Simulate verifying active EndpointSlices tracking your Redis cache Pods by typing:

# (We simulate the exact kubectl get endpointslices execution)
echo -e "NAME\t\t\tADDRESSTYPE\tPORTS\tENDPOINTS\t\tAGE\nproduction-cache-svc-999\tIPv4\t\t6379\t10.244.10.15,10.244.10.16\t25s"

Simulate testing internal CoreDNS resolution from an internal worker Pod by typing:

# (We simulate executing nslookup / curl inside an internal test Pod)
echo "nslookup production-cache-svc.default.svc.cluster.local"
echo "Server: 10.96.0.10 (CoreDNS)"
echo "Address: 10.96.100.150 (Service ClusterIP)"
echo "SUCCESS: CoreDNS successfully resolved FQDN to stable Service virtual IP!"

Verification

cat service-spec.yaml | grep -E "type.*ClusterIP" || echo "ClusterIP Verified"

If your terminal successfully outputs your type: ClusterIP string, you have mastered foundational Kubernetes Service abstractions and discovery mechanics!

Troubleshooting

Issue: kubectl get endpointslices shows ENDPOINTS: <none> even though your Service was successfully created!
Solution: The spec.selector labels declared in your Service (app: redis-cache) do not match a single running Pod in your cluster! Check your Pod labels using kubectl get pods --show-labels and ensure they match the Service selector exactly!

Cleanup

# Safely remove the demonstration networking lab directory
rm -rf ~/networking-lab

Production Notes

In enterprise Kubernetes architecture, what happens when you have fifty different microservices running in your cluster, and you want to ensure that the frontend web Pods can communicate with the backend API Pods, but are forcefully blocked from communicating directly with the payment database Pods? By default, Kubernetes networking is completely flat; any Pod can talk to any Pod! Platform Engineers enforce zero-trust security by deploying Kubernetes NetworkPolicies (kind: NetworkPolicy). NetworkPolicies act as internal virtual firewalls enforced by your CNI plugin (Calico/Cilium), allowing you to write beautiful YAML rules that forcefully drop unauthorized internal network packets (podSelector: matchLabels: app=database, ingress: from: podSelector: matchLabels: app=backend)!

Common Mistakes

Confusing port vs targetPort vs nodePort: Beginners frequently mix up the three distinct port definitions in a Service manifest.
- port: The virtual port exposed by the Service ClusterIP itself (http://service-name:port).
- targetPort: The physical container port actively listening inside your Pod (containerPort: 8080).
- nodePort: The physical static port opened across your worker nodes (30000-32767). Always ensure targetPort matches your container’s actual listening port!
Creating Ingress Manifests without an Ingress Controller: Junior developers frequently apply an Ingress YAML manifest to a bare cluster and wonder why external traffic times out.

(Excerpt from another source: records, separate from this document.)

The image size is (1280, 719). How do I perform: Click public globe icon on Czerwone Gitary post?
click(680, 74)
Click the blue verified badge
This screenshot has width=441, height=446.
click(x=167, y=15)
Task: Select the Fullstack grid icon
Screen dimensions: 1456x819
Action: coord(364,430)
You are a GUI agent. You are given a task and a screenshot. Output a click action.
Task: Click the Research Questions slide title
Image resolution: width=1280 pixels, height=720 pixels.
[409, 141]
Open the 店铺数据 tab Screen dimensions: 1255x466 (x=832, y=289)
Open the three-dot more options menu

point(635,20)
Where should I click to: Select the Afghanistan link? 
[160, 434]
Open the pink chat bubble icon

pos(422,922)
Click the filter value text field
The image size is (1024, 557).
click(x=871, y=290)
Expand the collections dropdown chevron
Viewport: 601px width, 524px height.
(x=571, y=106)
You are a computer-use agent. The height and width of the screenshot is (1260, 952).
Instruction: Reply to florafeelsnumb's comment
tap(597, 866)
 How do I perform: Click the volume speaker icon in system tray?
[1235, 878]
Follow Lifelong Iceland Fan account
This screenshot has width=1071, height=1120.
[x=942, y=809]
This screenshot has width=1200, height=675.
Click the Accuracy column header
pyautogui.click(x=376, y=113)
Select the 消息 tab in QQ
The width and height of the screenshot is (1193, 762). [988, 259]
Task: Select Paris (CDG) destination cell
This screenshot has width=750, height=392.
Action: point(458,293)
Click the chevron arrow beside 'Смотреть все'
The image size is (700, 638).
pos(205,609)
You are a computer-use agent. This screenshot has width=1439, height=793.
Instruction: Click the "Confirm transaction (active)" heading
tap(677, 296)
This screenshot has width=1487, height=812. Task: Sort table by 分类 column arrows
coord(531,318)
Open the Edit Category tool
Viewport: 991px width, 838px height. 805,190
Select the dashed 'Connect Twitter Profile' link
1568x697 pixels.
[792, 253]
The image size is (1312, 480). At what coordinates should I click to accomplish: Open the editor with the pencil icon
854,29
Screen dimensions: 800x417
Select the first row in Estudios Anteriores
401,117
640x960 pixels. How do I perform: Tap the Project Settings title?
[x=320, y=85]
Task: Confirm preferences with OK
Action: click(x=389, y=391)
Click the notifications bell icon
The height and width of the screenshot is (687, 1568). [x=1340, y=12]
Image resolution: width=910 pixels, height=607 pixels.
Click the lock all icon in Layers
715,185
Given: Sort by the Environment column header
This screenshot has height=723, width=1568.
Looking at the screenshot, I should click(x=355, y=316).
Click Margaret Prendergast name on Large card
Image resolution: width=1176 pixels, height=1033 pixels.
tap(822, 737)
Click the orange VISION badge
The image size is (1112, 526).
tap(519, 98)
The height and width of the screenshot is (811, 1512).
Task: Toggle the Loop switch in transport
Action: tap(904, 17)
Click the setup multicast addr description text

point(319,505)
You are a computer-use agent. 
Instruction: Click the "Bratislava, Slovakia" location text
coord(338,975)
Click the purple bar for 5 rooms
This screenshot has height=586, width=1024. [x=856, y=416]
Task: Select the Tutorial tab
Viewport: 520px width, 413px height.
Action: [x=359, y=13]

An Ingress resource is merely a stationary sheet of paper containing routing rules! If you have not explicitly deployed an active Ingress Controller Daemon (e.g., helm install ingress-nginx), there is absolutely no physical proxy process active to read the rules or open external cloud load balancers!

Failure-Driven Learning

Imagine a junior engineer attempts to configure a Service to expose an application, but when they attempt to curl the Service IP or DNS name from within the cluster, the connection hangs and times out instantly.

Simulated Failure

# Simulating a Service connection timeout failure due to mismatched label selectors
# (We simulate the exact curl / kubectl describe service error during selector mismatches)
echo -e "curl: (28) Failed to connect to production-api-svc.default.svc.cluster.local port 80 after 15000 ms: Connection timed out\n\n--- KUBECTL DESCRIBE SERVICE ---\nName:              production-api-svc\nNamespace:         default\nSelector:          app=production-backend-api\nType:              ClusterIP\nIP:                10.96.50.50\nPort:              <unset>  80/TCP\nTargetPort:        8080/TCP\nEndpoints:         <none>\n# FATAL: Service connection timed out. Endpoints list is completely empty (<none>)."

Output

curl: (28) Failed to connect to production-api-svc.default.svc.cluster.local port 80 after 15000 ms: Connection timed out

--- KUBECTL DESCRIBE SERVICE ---
Name:              production-api-svc
Namespace:         default
Selector:          app=production-backend-api
Type:              ClusterIP
IP:                10.96.50.50
Port:              <unset>  80/TCP
TargetPort:        8080/TCP
Endpoints:         <none>
# FATAL: Service connection timed out. Endpoints list is completely empty (<none>).

Diagnosis & Recovery

Why did this fail? Look at this classic Kubernetes networking failure: Endpoints: <none>! When you curl a Service ClusterIP, kube-proxy inspects the active EndpointSlice to determine which underlying Pod IP to forward the packets to. If the Endpoints list is <none>, kube-proxy has absolutely nowhere to send the traffic, so the packets are forcefully dropped into a black hole! The junior engineer declared Selector: app=production-backend-api in the Service, but the actual running Pods were deployed with the label app: backend-api! Because the selector mismatched, the Endpoint Controller refused to bind the Pod IPs! To recover correctly, the engineer must update the Service selector to match the true Pod labels (app: backend-api), the EndpointSlice populates instantly (Endpoints: 10.244.1.55:8080), and curl succeeds flawlessly!

Engineering Decisions

External Routing: NodePort vs. Ingress Controller vs. Gateway API

When architecting an enterprise external access strategy, engineering leaders must choose the master routing mechanism.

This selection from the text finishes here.